Should have it running by the end of the year

Intel's Oregon team has accomplished a significant feat, assembling its first High NA EUV lithography tool. This cutting-edge technology is set to be operational within the year.

The machine, costing a hefty €348 million ($373 million), is as big as a double-decker bus and tips the scales at over 150 metric tonnes. It made its way to Oregon packed in over 250 crates, stowed away in 43 freight containers. These containers flew on several cargo planes to Seattle before being trucked down to Oregon on 20 lorries. Each new system weighs in at more than 150 metric tonnes.

Intel Fellow and director of Lithography, Hardware, and Solutions for Intel Foundry Logic Technology Development Mark Phillips said that with the addition of High NA EUV, Intel will have the most well-rounded lithography toolbox in the industry, enabling the company to drive future process capabilities beyond Intel 18A into the second half of this decade.

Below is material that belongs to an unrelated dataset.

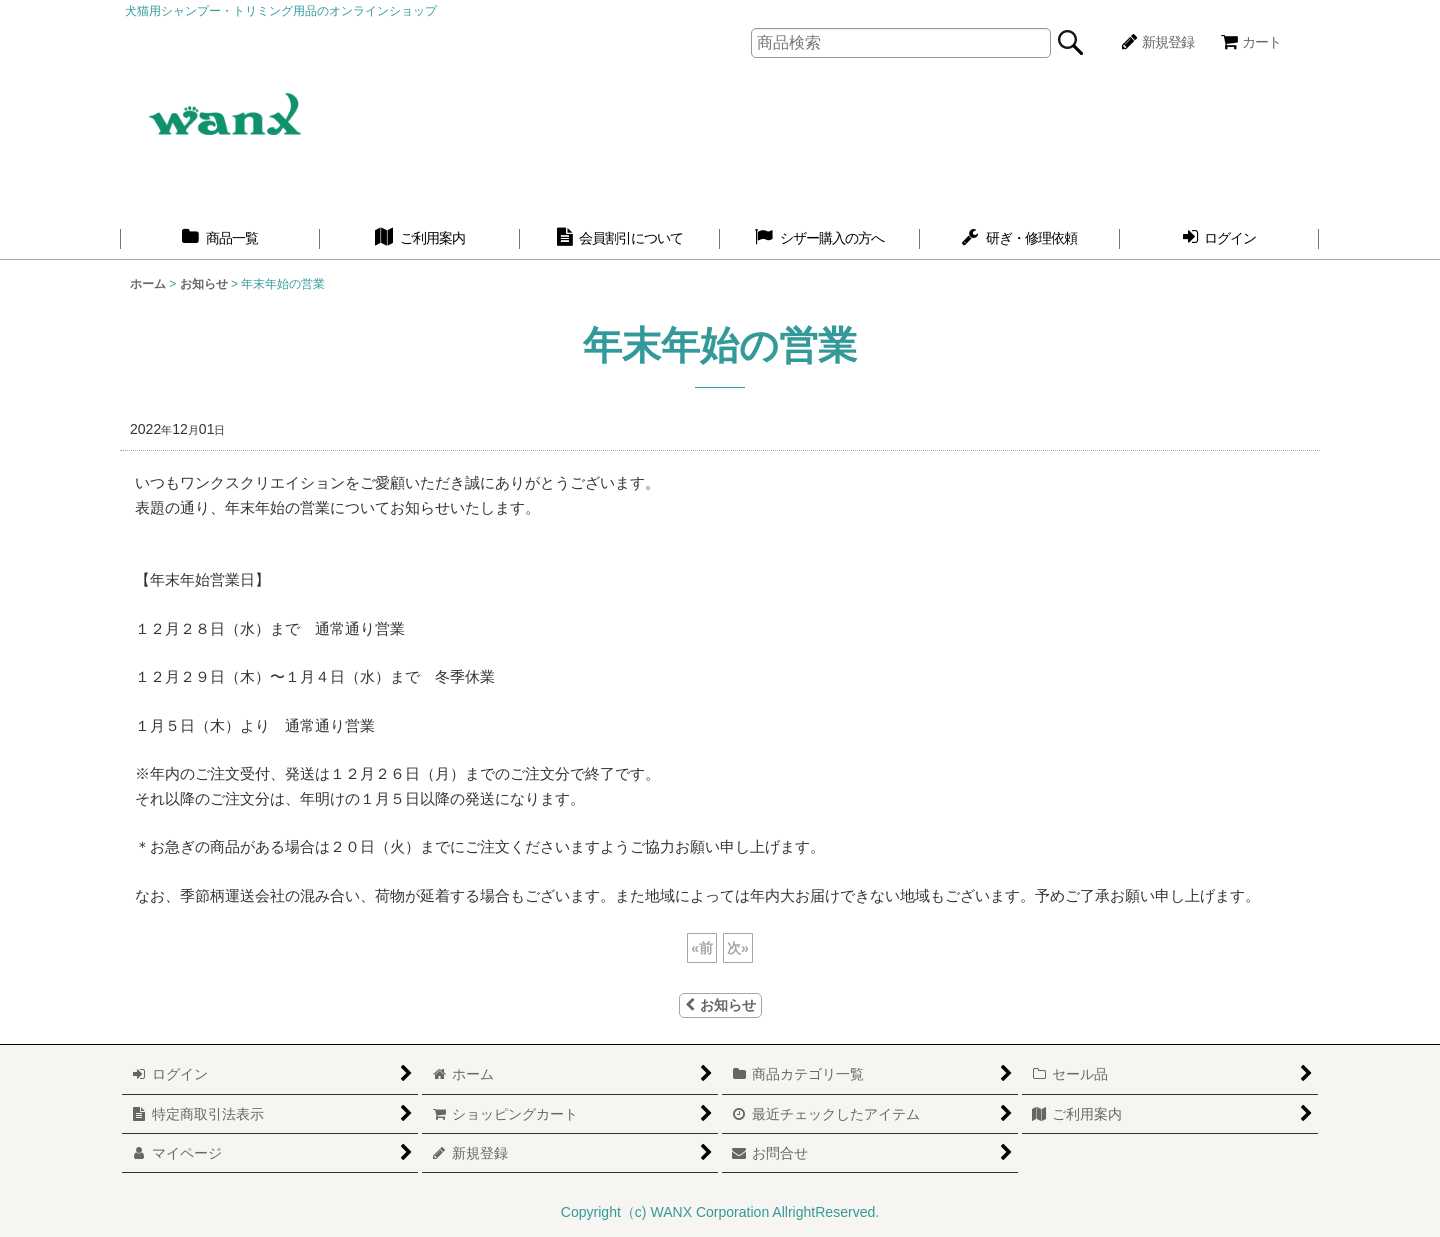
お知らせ (720, 1005)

The plan is to put this kit to work on developing Intel's 14A generation of chips come 2025, with the wheels set to start turning on early production in 2026 and full-scale commercial production expected by 2027.

High NA EUV is touted to print features up to 1.7 times tinier than what current EUV tools can manage. This tech is set to enable 2D feature scaling, which could lead to a density increase of up to 2.9 times.

When compared to 0.33NA EUV, High NA EUV (or 0.55NA EUV) promises higher imaging contrast for similar features. This means it needs less light per exposure, cutting down the time needed to print each layer and potentially boosting wafer output.

Chipzilla’s game plan includes using 0.33NA EUV and 0.55NA EUV, along with other lithography processes, in developing and manufacturing ICs. This will start with product proof points on Intel 18A in 2025 and continue into the production phase of Intel 14A.

Intel's strategy aims to fine-tune process technology for both cost-effectiveness and performance.

Despite Intel co-founder Gordon Moore being an early backer of the EUV concept and Intel pouring several billion dollars into its development at ASML, the company dragged its feet on adopting EUV tools in manufacturing, opting instead for multi-patterning. This hesitation led to Chipzilla falling behind the frontrunners in process technology.